My daughter-in-law proceeded to yell at Ketch to take all the meat out of his mouth and chew one piece at a time. An order he completely ignored. He looked like a little chipmunk sitting there with his blonde hair, blue eyes, and cheeks packed as full as they possibly could be. I looked at my son at the end of the table who was watching a football game on his cell phone and trying to get the gravy out of his beard.

Both of my daughters in law were chatting across the table about the ins and outs of motherhood, while my other son leaned back in his chair patting his full belly, and saying he was too full to eat another bite. But then he ate another bite.

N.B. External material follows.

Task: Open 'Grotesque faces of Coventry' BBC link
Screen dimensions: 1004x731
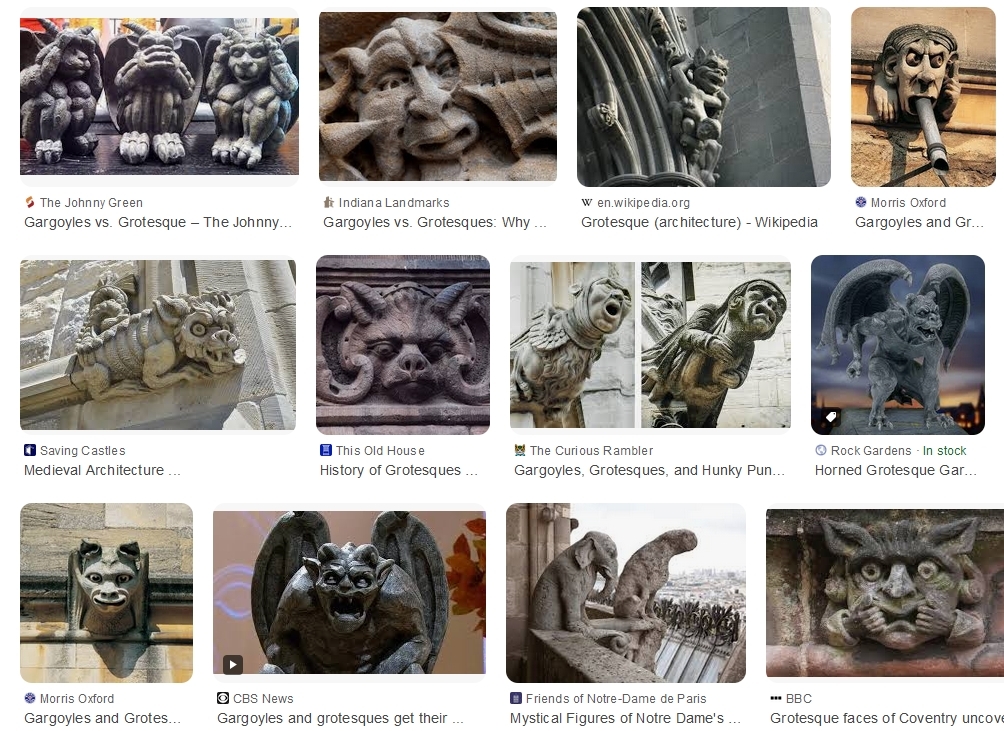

My granddaughter was sitting beside me, and she kept trying to get up and boss the two little ones. I looked over at my husband who just kept his head down and shoveled in food as fast as he could. Frankly, after cooking for three days I was too tired to eat. Besides, there was enough entertainment around the table.

With the baby banging his little hands on the tray of his highchair, the roar of the game fans on the phone, the clatter of knives and forks, my sons carrying on intermittent conversations across the opposite ends of the table, and the TV blaring a Christmas movie, it looked like a circus. The raucous noise was mind boggling. It didn’t help that as a grandma I thought it would be cute to buy punch balloons for the children to play with. But my sons had more fun than the children, and they walked around with the rubber bands at the ends of the big, tough, thick balloons and punched them over and over and over. And over and over and over. And over and over and over. Bam, bam, bam, bam in rapid staccato. I almost lost my mind.

Finally, dinner was over, everything was cleaned up, I sat down to rest, and it seemed like a matter of seconds when everyone was ready for leftovers. So it all started over again. The mess and the madness.

And just when I thought things couldn’t get any worse, I tripped over one of the kids’ toys and fell. I fell on the same hip I had replaced. I must say, I have a lot of appreciation for titanium balls and rods. Nothing broke, nothing dented, but my hip was colored in lovely hues of blue and purple the next day.

Eventually, there was no food left. The families gathered their belongings, hugged each other goodbye, waddled their way to the cars, and waved as they drove away. My husband and I turned and looked at each other. We grinned, high fived each other, and dragged our weary bodies into the house. He took the couch, and I took the recliner. We didn’t get up for two days.

It was tough, it was chaos, and it was messy. But I wouldn’t have had it any other way.